For some patients that Sanders referred to the High Point clinic, the routine was too burdensome and they could not keep up with treatment.
“They might go once or twice, but then they can’t keep up,” he said. “They don’t have a ride, or they lost their license because of a DUI. They can’t do it. Those patients are the ones that fall through the cracks and can’t get the care they need.”
Willing to treat?
While it’s now easier to start prescribing buprenorphine, that doesn’t mean the pool of buprenorphine prescribers will expand immediately.
Clinicians have to first be willing to treat patients with opioid use disorder. They also need to have the time, capacity and knowledge to do so.
“Most of the time, I see clinicians get in certain habits and prescribe certain medicines and don’t branch out to the unfamiliar,” Sanders said. “So this, especially in the short term, is still going to be unfamiliar. It actually won’t surprise me if there’s still an access problem.”
For years, Blake Fagan, a family physician in Asheville, encountered patients with opioid use disorder. He didn’t have his X-waiver, so he told them he couldn’t help and that all he could do was refer them elsewhere in the community. He said few patients took the next step — afraid to cold call a clinic for an appointment, fearful of judgment.
In 2013, a patient he had been seeing for years landed in the emergency room and died from an overdose.
“That changed my life,” he said. “I started trying to read about what could I have done to help this person and realized that she had all the signs of opioid use disorder — and I just wasn’t looking for it.”
The experience pushed him to get his X-waiver so he could treat patients with opioid use disorder. Now Fagan directs MAHEC’s office-based opioid treatment services. He said he doesn’t want other providers to have to experience a patient’s death to get them to act.
In the years since, he’s spearheaded education and training for medical providers and residents across the state about prescribing buprenorphine. To date, Fagan said MAHEC has helped train more than 1,000 providers in North Carolina so that they can feel comfortable screening for and prescribing medication for opioid use disorder.
Fagan also said that North Carolina has prioritized medication-assisted treatment training for health care professionals, taking a multi-tier approach of teaching medical students, residents and current providers.
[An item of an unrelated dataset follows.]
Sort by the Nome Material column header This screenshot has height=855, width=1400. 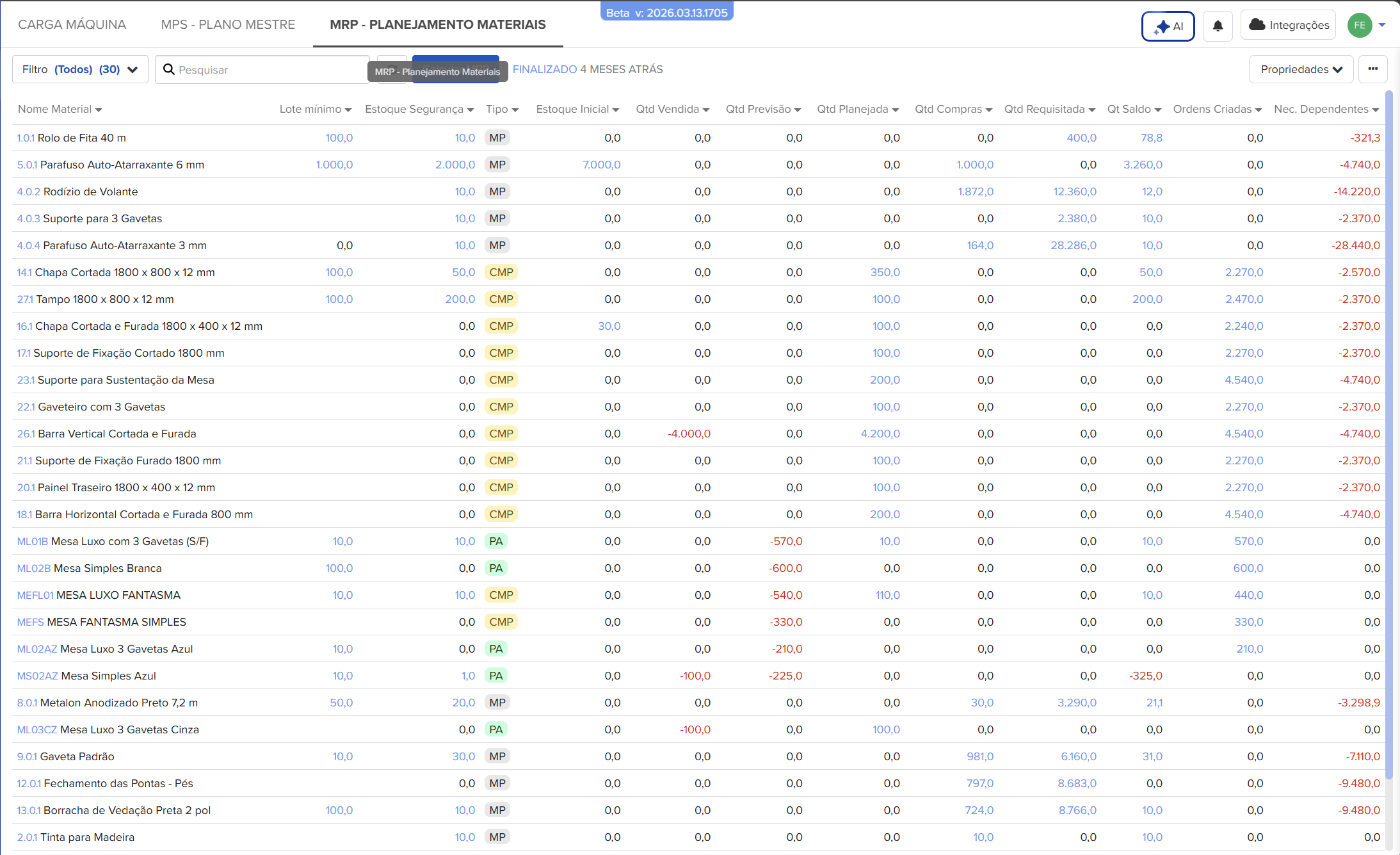pyautogui.click(x=55, y=109)
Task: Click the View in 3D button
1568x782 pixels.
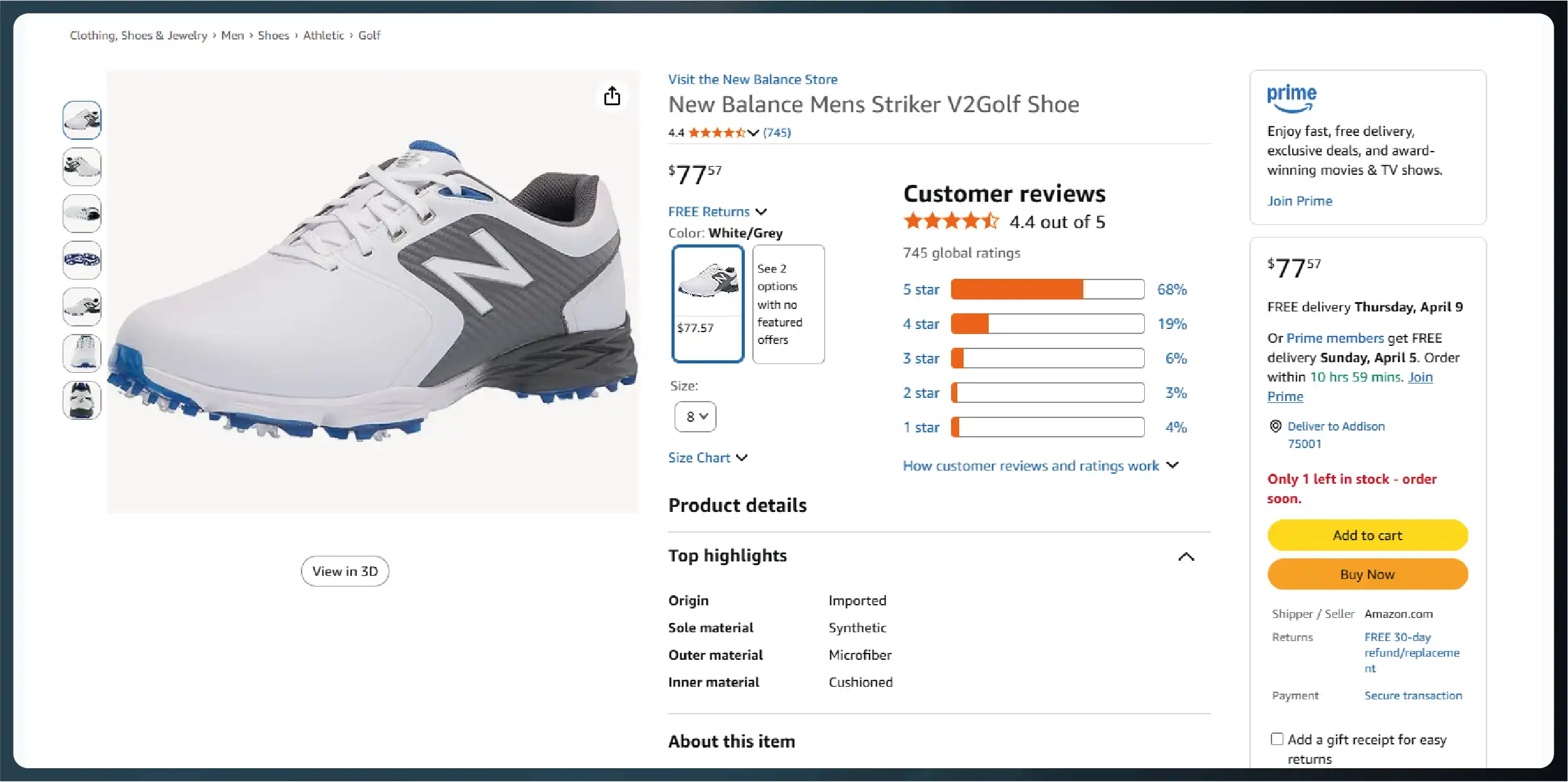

All five medical schools in North Carolina now have integrated opioid use disorder training into their standard curriculum, so graduates enter the medical setting prepared to address the needs of patients with opioid use disorder.
Fagan welcomes the elimination of the X-waiver, which he said will open the door for many providers to start prescribing.
“Now every doctor, nurse practitioner, physician assistant and certified nurse midwife can write this medicine just like they write high blood pressure medicines or diabetes medicine,” he said. “It opens up access.”